GameStop to sell 3.5M shares after stock frenzy boosts price

FILE - In this Jan. 28, 2021, file photo, pedestrians pass a GameStop store on 14th Street at Union Square, in the Manhattan borough of New York. GameStop says it’s selling up to 3.5 million of its shares, a move that will allow the video-game retailer to take advantage of the big surge in its stock price this year. The company said the shares will be sold through an “at-the-market” offering, which lets a publicly traded company raise capital over time by offering securities into the already existing trading market. (AP Photo/John Minchillo, File)

Two months after a market phenomenon took shares of GameStop to the moon, the video game retailer said Monday that it will sell up to 3.5 million of its shares.

The shares will be sold through an “at-the-market” offering, which lets companies place their stock on the market over a period of time.

The announcement sent shares of GameStop, up 850% this year, down 8% at the opening bell.

The GameStop saga has been one of the biggest stories on Wall Street this year.

The company had been pummeled as new technology allowed people to download games, rather than buying a physical copy from GameStop or somewhere else. That shift threatened the existence of GameStop and its shares had been more than halved, to $20 each, by the start of this year.

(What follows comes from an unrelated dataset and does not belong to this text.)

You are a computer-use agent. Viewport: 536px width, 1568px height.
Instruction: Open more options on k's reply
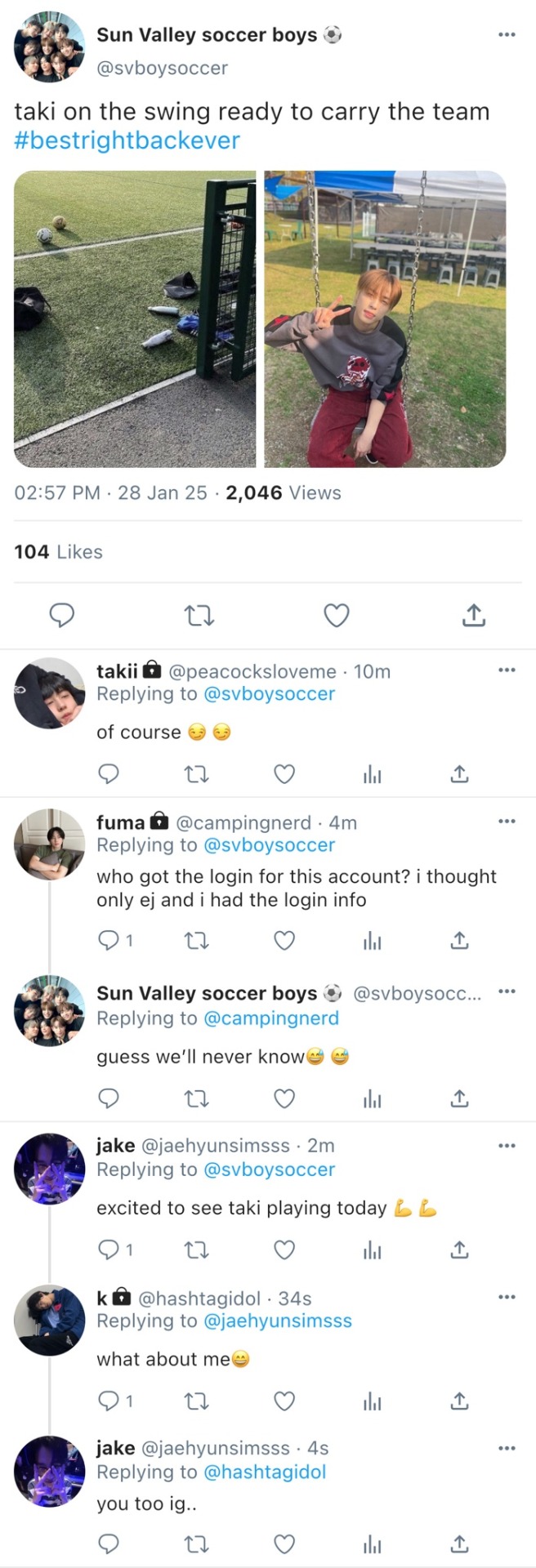pos(507,1297)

A number of hedge funds, believing the value of GameStop shares would fall further, shorted the company, or bet against its shares. However, a group of smaller investors who communicated largely on Reddit challenged those hedge funds, believing they were wrong or that they could catch them in a “short squeeze.”

To short a stock, an investor borrows shares at the current price for a fee, and buys them back at a later date. If the shares fall, the investors pockets the difference. If it rises, it can lead to massive losses because the borrowed stock is now worth more than was paid for it, and the investor must pay the difference.

That’s exactly what happened this year and shares of GameStop rocketed from $20, to $483, and ravaging short sellers like Citron Research.

At the same time, it made a bunch of small investors very wealthy.

Market pundits had urged the company to put more shares on the market as the price spiked. Such a stock sale would have allowed to company to pay down hefty debts and even revive the company by pursuing a new business plan.

And two weeks ago, GameStop disclosed in a filing with the Securities and Exchange Commission that it actually had been considering such a move since January.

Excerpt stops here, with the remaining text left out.